> _TASK GOAL_: Show all lines of the entries in which the word "Given" is found.

> _Dataset entries_:
= Beginning of Section =
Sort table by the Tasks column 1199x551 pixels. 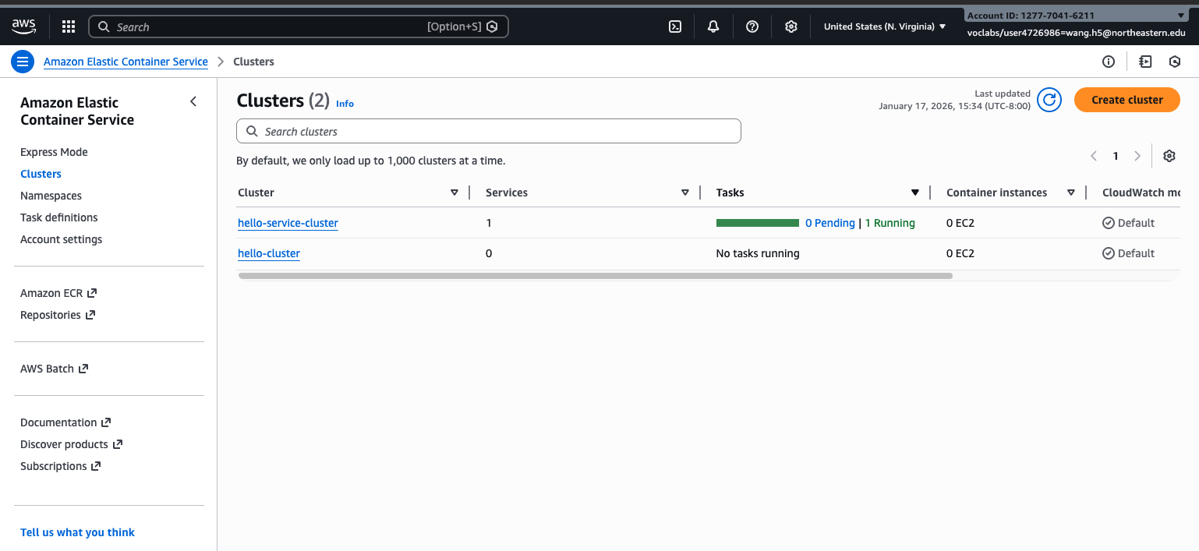(914, 192)
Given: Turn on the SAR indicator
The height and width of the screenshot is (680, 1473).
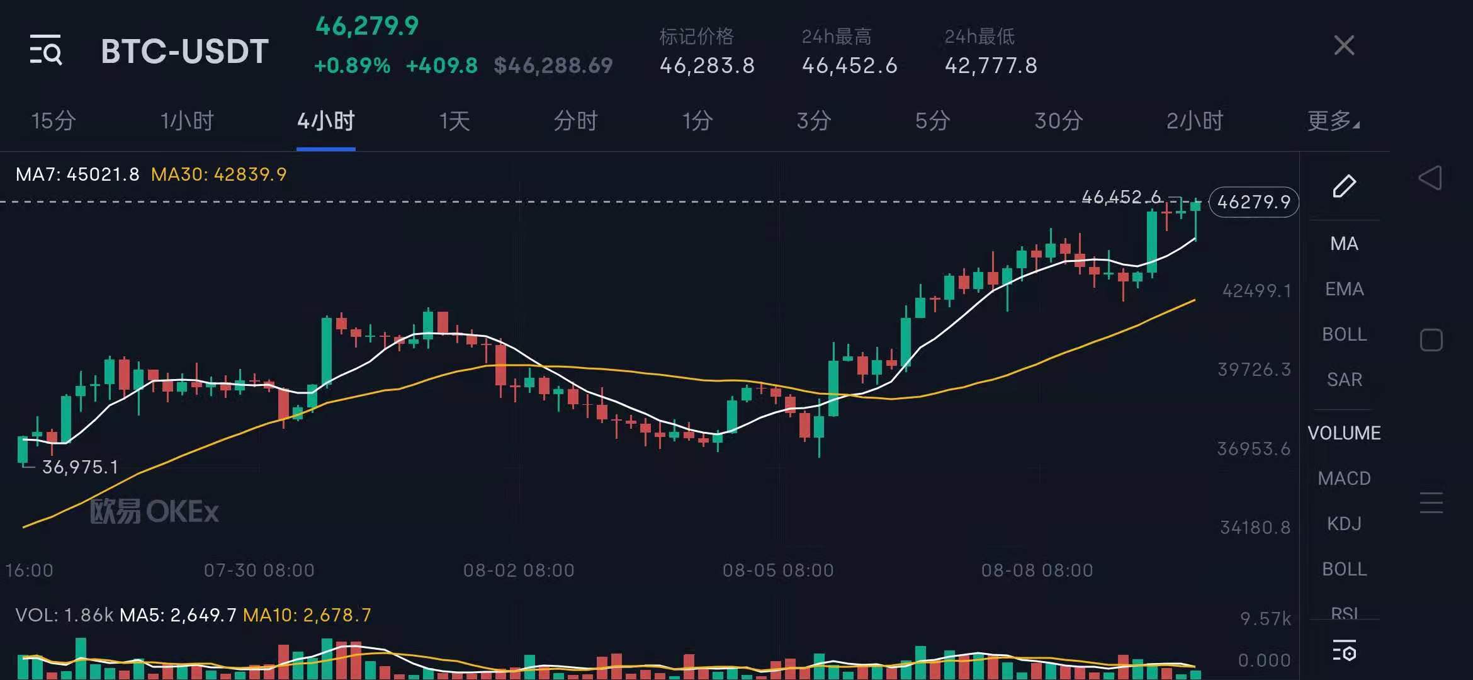Looking at the screenshot, I should (x=1344, y=380).
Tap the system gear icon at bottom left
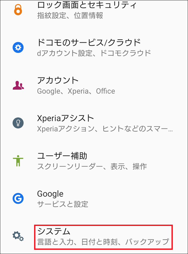This screenshot has height=254, width=188. tap(18, 236)
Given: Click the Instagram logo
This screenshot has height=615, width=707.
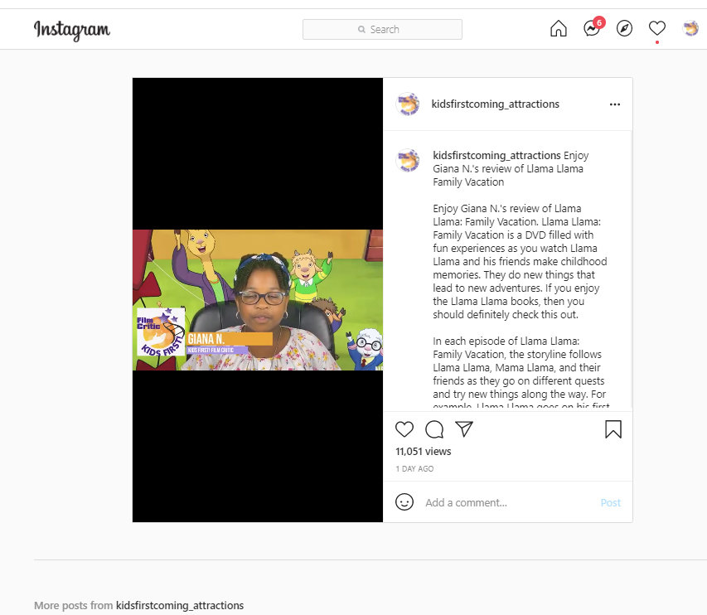Looking at the screenshot, I should (72, 30).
= End of Section =
> _SOLUTION_:
Given: Turn on the SAR indicator
Given: Click the Instagram logo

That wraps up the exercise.